Page text:
--- --- ---

Standring, a long-time member and Past President of the Home Builders Association, is often seen buzzing about the HBA office in different capacities. A gregarious man, who knows almost everybody in the homebuilding circle, Standring has an exhaustive history with not only the HBA, but also as a government relations guru, Past President of the Oregon Building Industry Association, and member of the National Association of Home Builders to name a few.

Although Standring is well-known in the home building community as an experienced land developer, he began his career in a much different field. After going to college in his hometown of Fresno, he graduated in 1975 with a degree in hospital administration. At that time, his life was on another trajectory, but a move to Oregon in the late 70’s and early partnership with Bruce Parker, Standring quickly changed focus into land development and subdivision construction.

He attributes some of his success to going against the grain way back when. When he and Parker started buildings houses together, Standring thought to offer amenities as added perks to the home buying experience, such as skylights, garden windows or microwaves. To this day, Standring’s wheelhouse is what it was when he first entered into the homebuilding industry – selling developable lots. The huge shortage of land pressurized by the Urban Growth Boundary and other restrictive planning and building regulations created the environment where tracts of land sell exponentially higher than when Standring started his business.

More than his success as a businessman, Standring is known far and wide as a genuine man, fully engaged with the community that surrounds him. For that reason alone, is perhaps another explanation for why the recently completed Anisa’s Place shelter received such an outpouring of support throughout the HBA family of members and beyond. Although Standring’s involvement in charity projects like Cordero and Raphael House extends all the way back to the early 1980’s, this latest effort, all the while during a worldwide pandemic, was a mammoth feat for even someone as hardworking and sharp as Jim.

The Future and Beyond

By and large, the Anisa’s Place shelter was a major turning point and benchmark for the once fledgling A Village for One organization. The first of two planned therapeutic homes, young girls in custody of Oregon DHS from Marion and Clackamas County will enter the trauma recovery program at Anisa’s Place, where just a year prior, had few options to turn to. Less than a year ago, A Village for one had a staff of two – ED, Cassie Trahan and her Assistant Director, Arielle Crist, a Licensed Occupational Therapist (LOTR). Today, with more than a $1.5 million budget, a staff of twenty social workers, therapists and shelter managers, A Village for One has the potential to change the outcome of dozens of young girl’s lives each year. While they have always kept an office space, the Anisa’s Place shelter is now the heart of their operations.

--- --- ---

Entries shown:
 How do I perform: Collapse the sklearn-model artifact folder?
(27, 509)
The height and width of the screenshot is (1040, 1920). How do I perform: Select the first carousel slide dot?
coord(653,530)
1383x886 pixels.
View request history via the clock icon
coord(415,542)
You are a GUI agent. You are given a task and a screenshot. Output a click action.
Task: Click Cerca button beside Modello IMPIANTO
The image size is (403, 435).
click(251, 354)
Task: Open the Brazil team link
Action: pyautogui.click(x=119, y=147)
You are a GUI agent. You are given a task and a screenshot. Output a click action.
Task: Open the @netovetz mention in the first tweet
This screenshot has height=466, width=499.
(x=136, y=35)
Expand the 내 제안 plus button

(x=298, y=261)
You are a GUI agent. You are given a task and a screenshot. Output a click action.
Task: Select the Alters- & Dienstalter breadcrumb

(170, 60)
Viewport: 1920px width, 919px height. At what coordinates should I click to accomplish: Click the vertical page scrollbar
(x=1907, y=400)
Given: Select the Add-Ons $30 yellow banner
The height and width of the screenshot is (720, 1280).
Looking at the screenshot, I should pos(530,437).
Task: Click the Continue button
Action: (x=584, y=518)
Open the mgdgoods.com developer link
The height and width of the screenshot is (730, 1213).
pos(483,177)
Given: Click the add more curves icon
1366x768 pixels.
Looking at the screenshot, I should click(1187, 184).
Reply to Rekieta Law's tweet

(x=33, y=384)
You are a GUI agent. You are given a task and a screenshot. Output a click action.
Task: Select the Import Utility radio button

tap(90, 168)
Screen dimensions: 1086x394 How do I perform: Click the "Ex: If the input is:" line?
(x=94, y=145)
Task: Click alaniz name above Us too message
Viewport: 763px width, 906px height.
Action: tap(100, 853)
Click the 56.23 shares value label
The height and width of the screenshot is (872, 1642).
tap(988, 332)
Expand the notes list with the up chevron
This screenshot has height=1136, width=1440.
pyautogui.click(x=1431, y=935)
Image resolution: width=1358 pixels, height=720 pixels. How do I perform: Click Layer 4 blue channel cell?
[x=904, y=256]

--- --- ---

Description of the task: Please continue the Jim Standring profile, picking up after its final sentence about Anisa's Place becoming the heart of A Village for One's operations.

Task result:
With added staff and programming indeed comes growing pains and periods of transition. One week after the shelter officially opened on September 1st, the shelter had to evacuate because of the looming wildfires that swept Oregon after Labor Day. And these days, with the ever-presence of a global pandemic and uncertainty of what is to come, creating an island of stability for the girls staying at Anisa’s Place is paramount.

Reflecting on the project, and how HBF and its builder captain, Jim Standring, steered the project during a fairly awkward period of US history, the results speak for themselves. The level of giving and participation from project vendors, the high quality of construction and thoughtfulness to the design of spaces is a testimony to how well the process works. But much of the results are attributed to the character of Standring - his skillfulness in the nuances of homebuilding as well as his relentless work ethic. Looking after her growing organization, Trahan recounts how grateful they were to work with someone like Standring. “Jim comes with a lifetime of experience in building homes and a heart for youth.” 

It is likely not Standring’s last shelter project. In a recent Foundation Builders Breakfast webinar Q&A session, Greg Olson, a fellow 2020 Builder Captain and participant of the event, turned to Jim and asked off-script whether he would do another project again? Jim, without hesitation replied, “Absolutely.”